Integrating Vectrix’s API-driven Cloud Access Security Broker (CASB) with Cloudflare One provides enterprises with Zero Trust control of both data-at-rest and data-in-transit. Vectrix extends the security of Cloudflare’s network to the data stored in SaaS applications, giving customers a single control plane for the security of their workforce and resources.

Vectrix’s CASB scans, detects and continuously monitors for security issues across IT-managed SaaS apps like Microsoft 365, ServiceNow, Zoom or Okta.

According to Corey Mahan, co-founder and CEO of Vectrix, CASB solutions help teams with:

• Data security: ensuring the wrong file or folder is not shared publicly in Dropbox.
• User activity: alerting to suspicious user permissions changing in Workday at 2:00 AM.
• Misconfigurations: keeping Zoom Recordings from becoming publicly accessible.
• Compliance: tracking and reporting who modified Bitbucket branch permissions.
• Shadow IT: detecting users that signed up for an unapproved app with their work email.
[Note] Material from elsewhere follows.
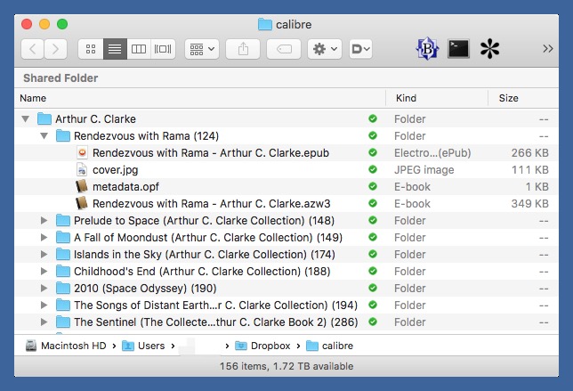Click the Share toolbar button
573x391 pixels.
pos(242,50)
“Everyone uses SaaS applications, from sending emails to managing HR, but simply ticking the wrong box can leave a business’s critical data exposed,” Corey Mahan, co-founder and CEO of Vectrix, said in a press release. “By combining Vectrix’s API first approach with the scale of Cloudflare’s Zero Trust platform we’re able to give customers an easy and simple way to control how data from those applications are shared.”

Mahan wrote in a blog post his teams built Vectrix to solve a problem that “terrified us as security engineers ourselves.” How do we know if the SaaS apps we use have the right controls in place? Is our company data protected? SaaS tools make it easy to work with data and collaborate across organizations of any size, he added, but that also makes them vulnerable.